*Work instruction*. In the records below, the lines between the one holding "Viewport: 606px width, 438px height." and the one holding "Viewport: 1568px width, 743px", inclusive, are to be transcribed exactly; no pictures are to be included.

─── Supplied material ───

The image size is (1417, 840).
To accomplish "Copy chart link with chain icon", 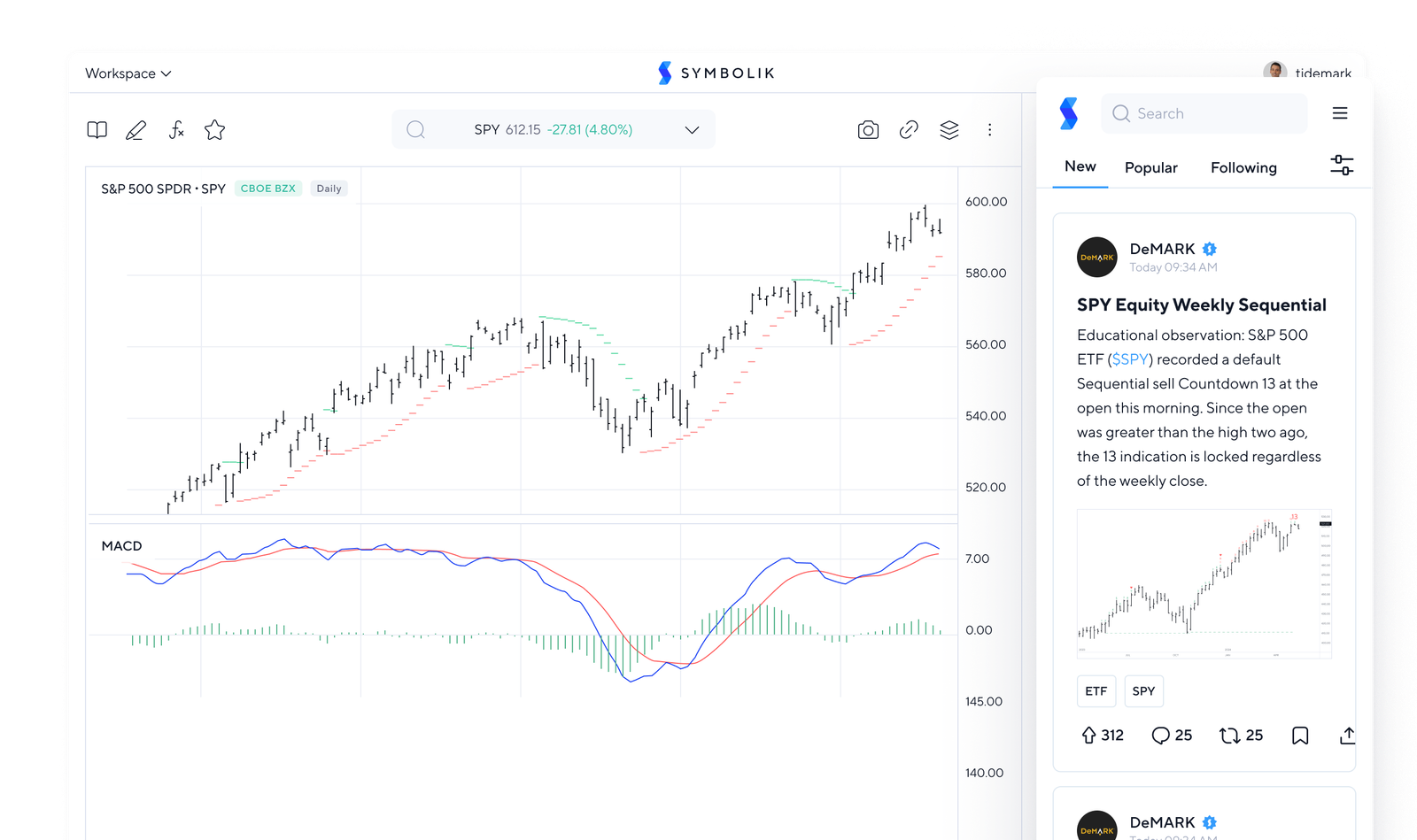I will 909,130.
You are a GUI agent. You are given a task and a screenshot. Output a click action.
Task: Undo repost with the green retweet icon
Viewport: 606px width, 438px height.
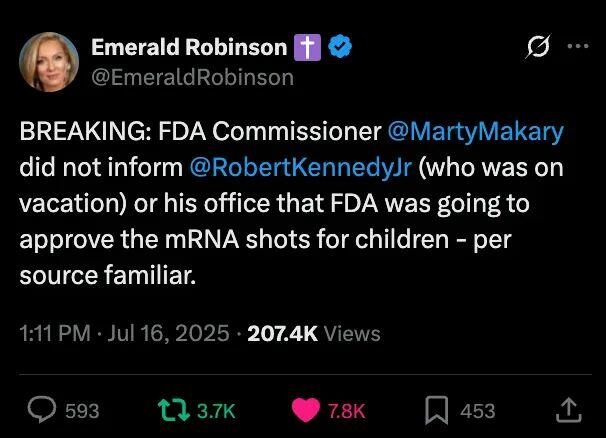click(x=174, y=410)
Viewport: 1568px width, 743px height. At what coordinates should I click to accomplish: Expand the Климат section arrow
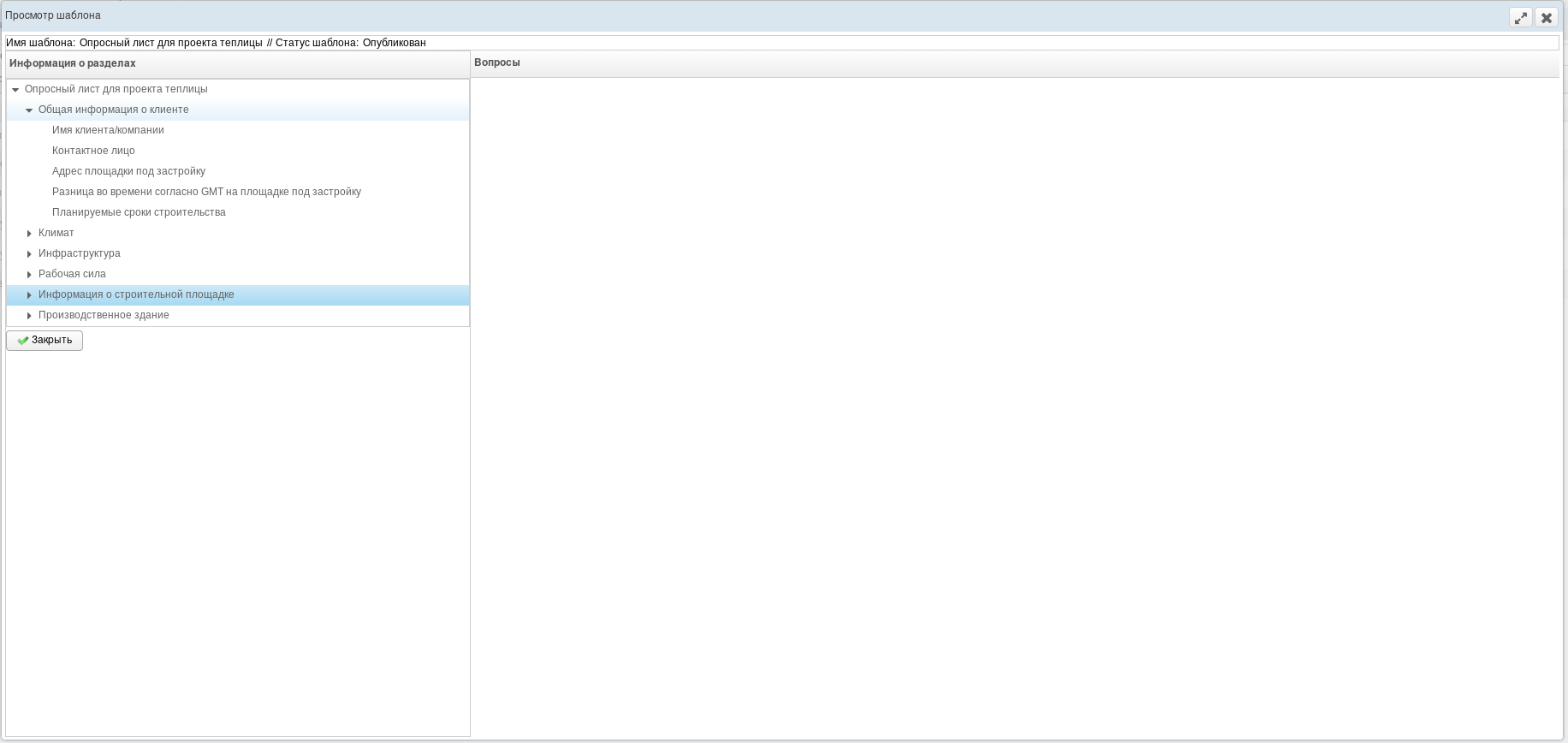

───
─── Supplied material ───

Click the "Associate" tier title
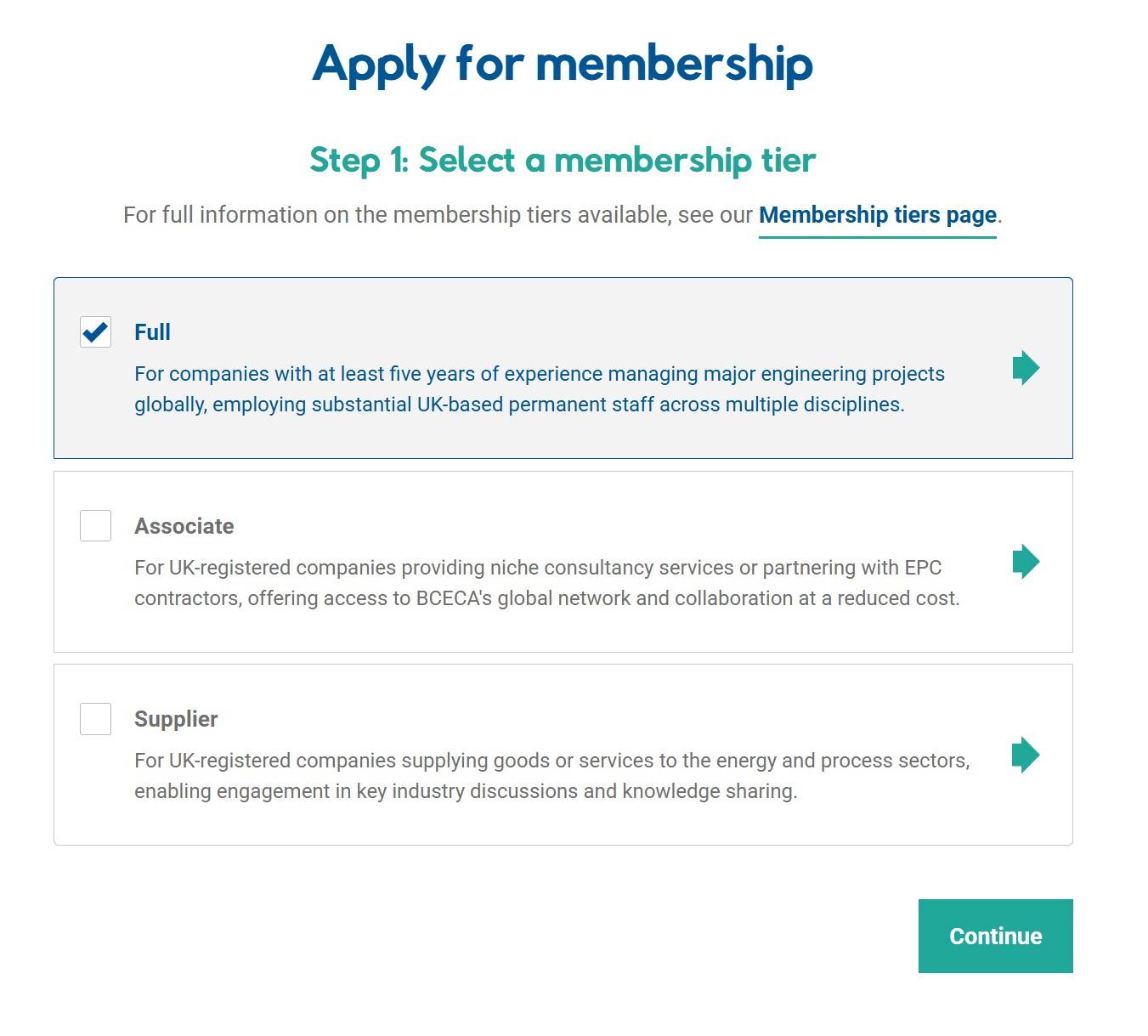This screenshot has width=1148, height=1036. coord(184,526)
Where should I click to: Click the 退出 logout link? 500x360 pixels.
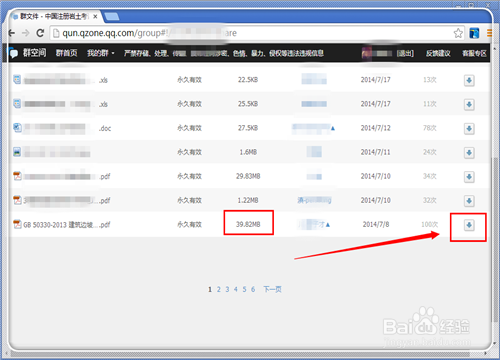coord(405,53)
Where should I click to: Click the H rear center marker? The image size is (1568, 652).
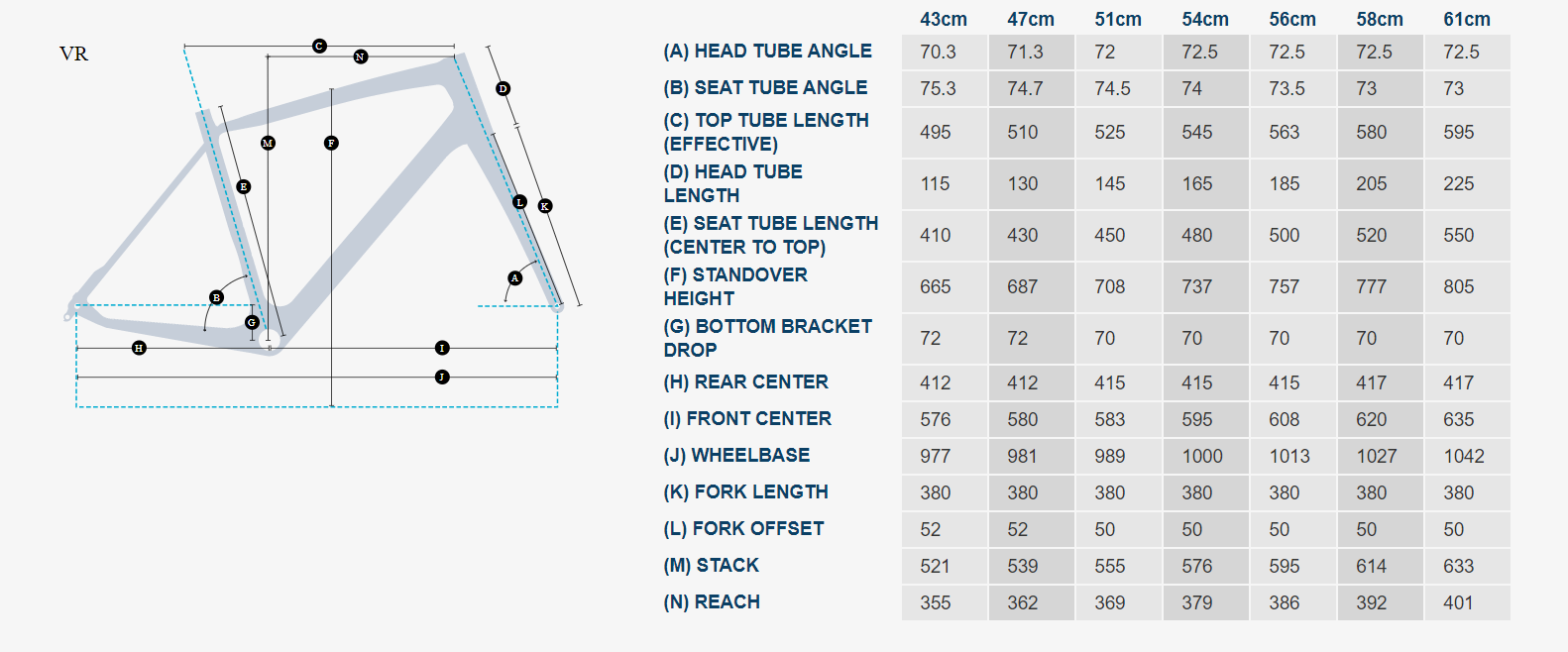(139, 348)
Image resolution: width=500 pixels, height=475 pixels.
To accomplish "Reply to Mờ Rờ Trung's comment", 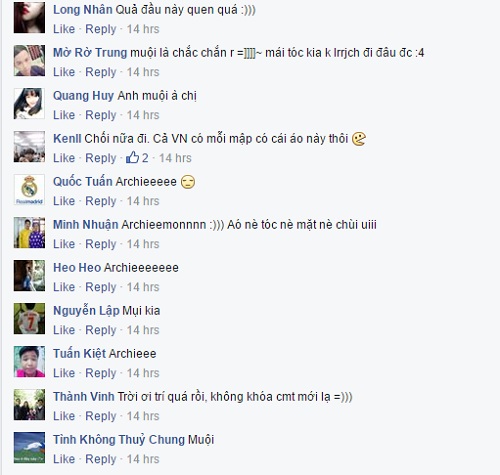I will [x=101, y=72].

───
─── Supplied material ───

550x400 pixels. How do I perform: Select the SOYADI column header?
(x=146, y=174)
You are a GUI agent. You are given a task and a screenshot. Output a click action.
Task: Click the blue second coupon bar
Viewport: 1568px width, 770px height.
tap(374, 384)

───

*Response*.
Viewport: 606px width, 438px height.
click(x=174, y=410)
Viewport: 1568px width, 743px height. At what coordinates should I click to accomplish: Expand the Климат section arrow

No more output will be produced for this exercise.